Inizialmente la missione sarà lanciata in un’orbita bassa, circa 500 km di altitudine: qui si effettueranno i primi test critici. Successivamente, l’orbita verrà alzata progressivamente fino a raggiungere l’obiettivo, ovvero il modulo Vespa. Operando sotto la supervisione dell’ESA, il ‘robot spaziale’ dopo aver individuato l’obiettivo, lo raggiungerà e attraverso i bracci robotici lo catturerà. Acquisito l’obiettivo, il robot verrà manovrato per scendere ad orbite via via più basse, trascinando il detrito con sé: qui entrambi verranno distrutti a causa dell’attrito con l’atmosfera.
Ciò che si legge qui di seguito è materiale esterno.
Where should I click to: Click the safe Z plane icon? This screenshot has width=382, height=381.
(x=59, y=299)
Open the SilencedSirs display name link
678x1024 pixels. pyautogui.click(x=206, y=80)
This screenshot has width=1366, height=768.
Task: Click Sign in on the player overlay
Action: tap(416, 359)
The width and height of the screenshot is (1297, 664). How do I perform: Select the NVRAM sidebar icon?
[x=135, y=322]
La questione dei detriti spaziali, quindi, è di vitale importanza per l’utilizzo in sicurezza delle orbite, alcune delle quali rischiano di essere già occupate da rifiuti e detriti spaziali.
“Immaginate quanto sarebbe pericoloso navigare in alto mare se tutte le navi mai affondate nel corso della storia fossero ancora alla deriva sull’acqua. Questa prima operazione di acquisizione e smaltimento di un oggetto spaziale non collaborativo rappresenta un traguardo estremamente stimolante. Ma con il numero totale di satelliti destinati a crescere rapidamente nella prossima decade, regolari rimozioni si stanno rendendo necessarie per tenere i livelli di detriti sotto controllo, per prevenire una serie di collisioni che minacciano di peggiorare notevolmente il problema dei detriti”.
Jan Wörner, Direttore Generale dell’ESA
Per questo l’ESA punta fortemente sul nuovo percorso inaugurato dalla missione ClearSpace-1, con la consapevolezza che possa costituire nel prossimo futuro un importante sbocco commerciale e un tassello fondamentale nell’ambito della crescente Space Economy, come confermato dalle parole di Luisa Innocenti, il piano è che questa acquisizione pionieristica costituisca la base per un caso commerciale ricorrente, non soltanto per la rimozione dei detriti da parte degli attori responsabili dello spazio di tutto il mondo, ma anche per la manutenzione in orbita: queste stesse tecnologie permetteranno il rifornimento e la manutenzione in orbita dei satelliti, prolungando la loro vita operativa. Alla fine, prevediamo che questa tendenza si estenda fino all’assemblaggio, alla produzione e al riciclaggio in orbita.